Table 1: Natural and living conditions objective indicators versus low satisfaction with environment and green areas, by country, 2013 (%)
Source: Eurostat (EU SILC)
Figure 15: Low satisfaction with living environment versus self-reported exposure to pollution, by country, 2013 (%)
Source: Eurostat (ilc_pw05) and (ilc_mddw02)
Figure 16: Low satisfaction with living environment versus population exposed to noise, by country, 2013 (%)
Source: Eurostat (ilc_pw05) and (ilc_mddw01)
Figure 17: Mean satisfaction with environment, by urban population versus urban exposure to PM10, EU-28, 2013 (¹) (satisfaction: mean rating; urban exposure to PM: µg/m³ )
Source: Eurostat (ilc_pw01) and (tsdph370)

This article on natural and living environment is the eighth in a series of nine articles forming the publication Quality of life in Europe - facts and views. The article takes an innovative approach and uses data on subjective evaluations of different domains, collected for the first time in European official statistics. Objective indicators belonging to the same area are used to complement and analyse this type of information.

Main statistical findings

Environment in the quality of life framework

According to the data available at EU level, the reported exposure of people to pollution, grime and other environmental problems has decreased over the last decade. The same can be observed for exposure to noise from neighbours or from the street. However, in 2013, around one out of seven people declared still being exposed to pollution and one out of five to noise. Additionally, in most EU-28 Member States, people at risk of poverty were more exposed to pollution and noise than the non-at-risk population. Following the implementation of EU policies and legislation, the exposure of city dwellers to PM has decreased since 2005, but considerable differences prevail across Member States.

Under these background conditions, on average, about 30 % of EU residents declared a high satisfaction with the living environment and recreational or green areas situated close to their place of residence, 20 % a low satisfaction and the remaining 50 % a medium satisfaction.
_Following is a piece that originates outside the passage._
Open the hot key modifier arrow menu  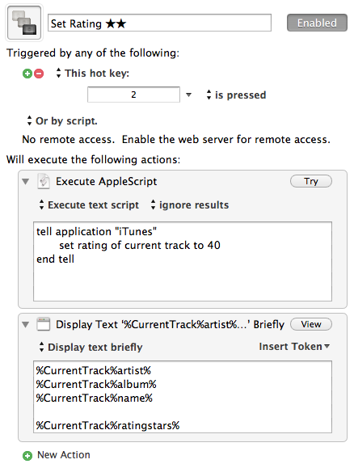(x=188, y=95)
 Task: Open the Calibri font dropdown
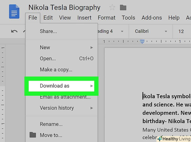point(151,31)
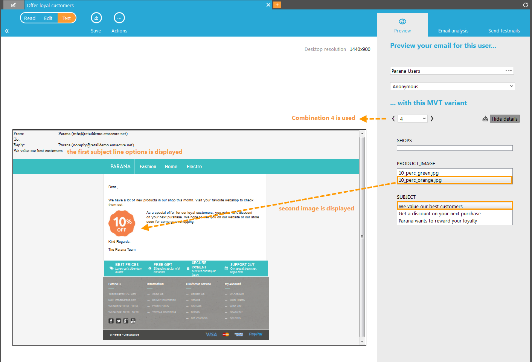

On a scale from 0 to 10[1], this represents an overall mean satisfaction of 7.3 with the living environment and 7.1 with green areas.

Unsurprisingly, mean satisfaction with the living environment is lower among the population affected by pollution or noise. It differs to various extents depending on the socio-demographic group an individual belongs to. Satisfaction with living environment was merely associated with gender and not strongly influenced by age, although the older age groups tended to declare a higher level of satisfaction. The impact of the labour status is clear: the part-time employed, followed by the retired, were the most satisfied with their living environment and green areas, for different reasons. People with the highest level of education and those belonging to the highest income tercile were also more likely to have a higher level of satisfaction, notably due to a higher capacity to afford better living conditions including a better surrounding environment. Living in sparsely populated areas brings about a slightly higher likelihood of being satisfied with the environment, as these areas are less affected by pollution.

In 2013, while 19.2 % of EU residents declared a low level of satisfaction with their environment, the relationship with the reported levels of exposure to pollution and noise at country level was a loose one. However, in general, northern and western EU Member States tend to have lower proportions of people declaring a low satisfaction with their environment and lower levels of exposure to pollution and noise than eastern and southern EU countries. Environmental satisfaction of the urban population and urban exposure to air pollution by PM followed that rule more strictly, highlighting a clear relationship between these two variables.

Pollution in the EU

The EU population is less exposed to pollution than a few years ago

Air pollution, grime and noise were among the most common forms of pollution affecting populations in the EU. Exposure to these forms of pollution could have damaged human health and hence affected the quality of life. Air pollutants such as particulate matter can be dangerous to health, especially for people with heart and lung diseases. The particles are small enough to be carried into the lungs and cause inflammation.

Noise pollution can have serious direct and indirect health effects such as hypertension, high stress levels, sleeping disorders and, in extreme cases, even hearing loss. Stress and hypertension have been reported as the leading causes of a whole set of health problems, see the EU Policy on environmental noise.

Additional forms of pollution, such as grime and other local environmental problems (i.e. smoke, dust, unpleasant smells or polluted water) can also affect human health and the quality of the surrounding environment, and therefore Impact the subjective well-being.

As illustrated in Figure 1, a smaller proportion of EU residents reported being exposed to pollution in 2013 than in 2005. In 2013, around one in seven residents (14.4 %) was still suffering from pollution, grime or other environmental problems[2] a decrease from 17.6 % in 2005. At the same time, one in five residents (19.0 %) reported being exposed to noise from neighbours or from the street in their living area, a decrease from 24.0 % in 2005.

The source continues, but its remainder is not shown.